ASSIGNMENT:
Write out the lines running from the one containing "Locate an element on the screen. The image" through the one containing "I want to click on data-label: 181, so", both included, exactly as they appear.

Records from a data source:
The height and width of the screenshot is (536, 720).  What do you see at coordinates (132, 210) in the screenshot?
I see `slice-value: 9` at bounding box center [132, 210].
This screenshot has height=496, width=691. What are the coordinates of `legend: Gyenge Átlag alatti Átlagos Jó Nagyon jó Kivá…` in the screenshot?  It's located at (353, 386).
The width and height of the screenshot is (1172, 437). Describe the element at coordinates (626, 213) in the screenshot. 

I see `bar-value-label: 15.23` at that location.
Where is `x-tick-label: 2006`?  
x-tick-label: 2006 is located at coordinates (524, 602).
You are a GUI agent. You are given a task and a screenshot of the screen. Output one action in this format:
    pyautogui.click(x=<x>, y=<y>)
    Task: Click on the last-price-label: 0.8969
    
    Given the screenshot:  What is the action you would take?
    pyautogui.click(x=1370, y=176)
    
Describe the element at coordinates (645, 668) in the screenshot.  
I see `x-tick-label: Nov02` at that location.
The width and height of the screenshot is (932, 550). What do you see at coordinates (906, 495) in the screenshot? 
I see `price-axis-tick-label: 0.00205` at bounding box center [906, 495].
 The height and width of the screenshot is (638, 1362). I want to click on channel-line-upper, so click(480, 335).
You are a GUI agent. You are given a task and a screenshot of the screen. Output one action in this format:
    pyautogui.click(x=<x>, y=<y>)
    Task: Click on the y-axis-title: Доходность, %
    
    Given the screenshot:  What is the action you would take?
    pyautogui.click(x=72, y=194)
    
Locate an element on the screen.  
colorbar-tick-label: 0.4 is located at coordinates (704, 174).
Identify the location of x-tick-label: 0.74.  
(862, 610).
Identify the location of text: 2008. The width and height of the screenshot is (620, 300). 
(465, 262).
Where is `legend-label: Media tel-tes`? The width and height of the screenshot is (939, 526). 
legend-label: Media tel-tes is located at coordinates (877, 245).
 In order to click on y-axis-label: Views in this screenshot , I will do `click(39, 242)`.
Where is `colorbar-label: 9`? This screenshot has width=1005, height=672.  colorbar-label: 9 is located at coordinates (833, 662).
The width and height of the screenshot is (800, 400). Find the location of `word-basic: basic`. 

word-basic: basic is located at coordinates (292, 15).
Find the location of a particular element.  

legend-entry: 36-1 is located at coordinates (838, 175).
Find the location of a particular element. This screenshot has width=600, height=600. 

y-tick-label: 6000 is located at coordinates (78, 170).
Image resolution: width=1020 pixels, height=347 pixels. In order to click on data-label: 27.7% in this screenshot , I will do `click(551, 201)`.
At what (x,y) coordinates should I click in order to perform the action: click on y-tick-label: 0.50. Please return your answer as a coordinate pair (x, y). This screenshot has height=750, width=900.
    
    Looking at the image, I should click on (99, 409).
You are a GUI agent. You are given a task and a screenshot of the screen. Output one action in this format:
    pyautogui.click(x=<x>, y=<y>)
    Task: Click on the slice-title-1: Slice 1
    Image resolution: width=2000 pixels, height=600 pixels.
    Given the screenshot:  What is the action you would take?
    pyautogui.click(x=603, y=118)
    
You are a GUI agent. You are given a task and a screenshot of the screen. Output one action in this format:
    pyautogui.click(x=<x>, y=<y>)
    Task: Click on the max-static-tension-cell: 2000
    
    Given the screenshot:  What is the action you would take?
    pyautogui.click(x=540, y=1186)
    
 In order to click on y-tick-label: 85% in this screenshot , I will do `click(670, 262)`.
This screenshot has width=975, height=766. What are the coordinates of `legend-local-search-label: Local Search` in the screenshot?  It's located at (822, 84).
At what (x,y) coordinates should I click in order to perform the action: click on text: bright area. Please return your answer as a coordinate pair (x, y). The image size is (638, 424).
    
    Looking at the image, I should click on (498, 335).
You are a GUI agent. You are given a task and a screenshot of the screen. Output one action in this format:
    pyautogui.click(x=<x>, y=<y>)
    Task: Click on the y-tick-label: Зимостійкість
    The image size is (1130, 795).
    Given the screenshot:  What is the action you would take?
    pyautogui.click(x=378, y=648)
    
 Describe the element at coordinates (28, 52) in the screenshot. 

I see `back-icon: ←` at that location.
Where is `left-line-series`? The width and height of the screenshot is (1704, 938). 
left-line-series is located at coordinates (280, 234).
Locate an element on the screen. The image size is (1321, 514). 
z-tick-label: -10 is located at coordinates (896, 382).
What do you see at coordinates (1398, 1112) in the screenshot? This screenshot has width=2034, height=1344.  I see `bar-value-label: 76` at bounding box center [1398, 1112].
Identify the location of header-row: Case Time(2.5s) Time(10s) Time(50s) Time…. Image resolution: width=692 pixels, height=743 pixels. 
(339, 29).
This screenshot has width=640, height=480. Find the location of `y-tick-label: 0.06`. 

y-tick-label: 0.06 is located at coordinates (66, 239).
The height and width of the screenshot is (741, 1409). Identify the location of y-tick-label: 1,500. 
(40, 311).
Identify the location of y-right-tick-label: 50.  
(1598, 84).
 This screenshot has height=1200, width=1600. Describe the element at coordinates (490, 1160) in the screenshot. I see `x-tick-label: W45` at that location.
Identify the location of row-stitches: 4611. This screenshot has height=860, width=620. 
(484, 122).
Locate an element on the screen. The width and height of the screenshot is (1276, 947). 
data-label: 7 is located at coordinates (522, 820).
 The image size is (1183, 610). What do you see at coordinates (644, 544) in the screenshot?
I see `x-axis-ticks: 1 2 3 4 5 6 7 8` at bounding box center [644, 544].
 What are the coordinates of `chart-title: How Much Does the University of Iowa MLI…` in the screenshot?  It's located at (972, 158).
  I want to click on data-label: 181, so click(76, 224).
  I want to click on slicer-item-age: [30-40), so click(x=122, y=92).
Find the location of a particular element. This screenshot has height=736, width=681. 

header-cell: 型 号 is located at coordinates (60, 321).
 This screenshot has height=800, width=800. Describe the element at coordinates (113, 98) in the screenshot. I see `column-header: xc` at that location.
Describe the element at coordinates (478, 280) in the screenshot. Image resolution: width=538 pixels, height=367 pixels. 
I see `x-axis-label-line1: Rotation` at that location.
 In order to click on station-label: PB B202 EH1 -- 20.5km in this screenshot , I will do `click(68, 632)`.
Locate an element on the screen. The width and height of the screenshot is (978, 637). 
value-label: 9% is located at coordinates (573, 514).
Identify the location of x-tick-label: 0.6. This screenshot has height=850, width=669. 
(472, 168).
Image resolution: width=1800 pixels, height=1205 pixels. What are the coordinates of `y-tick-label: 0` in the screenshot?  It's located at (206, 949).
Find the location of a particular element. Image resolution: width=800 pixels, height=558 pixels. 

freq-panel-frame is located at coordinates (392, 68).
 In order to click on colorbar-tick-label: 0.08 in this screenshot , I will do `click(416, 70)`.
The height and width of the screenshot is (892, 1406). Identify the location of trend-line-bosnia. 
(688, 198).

EXPECTED OUTPUT:
Locate an element on the screen. The image size is (1321, 514). 
z-tick-label: -10 is located at coordinates (896, 382).
What do you see at coordinates (1398, 1112) in the screenshot? This screenshot has width=2034, height=1344.  I see `bar-value-label: 76` at bounding box center [1398, 1112].
Identify the location of header-row: Case Time(2.5s) Time(10s) Time(50s) Time…. Image resolution: width=692 pixels, height=743 pixels. 
(339, 29).
This screenshot has width=640, height=480. Find the location of `y-tick-label: 0.06`. 

y-tick-label: 0.06 is located at coordinates (66, 239).
The height and width of the screenshot is (741, 1409). Identify the location of y-tick-label: 1,500. 
(40, 311).
Identify the location of y-right-tick-label: 50.  
(1598, 84).
 This screenshot has height=1200, width=1600. Describe the element at coordinates (490, 1160) in the screenshot. I see `x-tick-label: W45` at that location.
Identify the location of row-stitches: 4611. This screenshot has height=860, width=620. 
(484, 122).
Locate an element on the screen. The width and height of the screenshot is (1276, 947). 
data-label: 7 is located at coordinates (522, 820).
 The image size is (1183, 610). What do you see at coordinates (644, 544) in the screenshot?
I see `x-axis-ticks: 1 2 3 4 5 6 7 8` at bounding box center [644, 544].
 What are the coordinates of `chart-title: How Much Does the University of Iowa MLI…` in the screenshot?  It's located at (972, 158).
  I want to click on data-label: 181, so click(76, 224).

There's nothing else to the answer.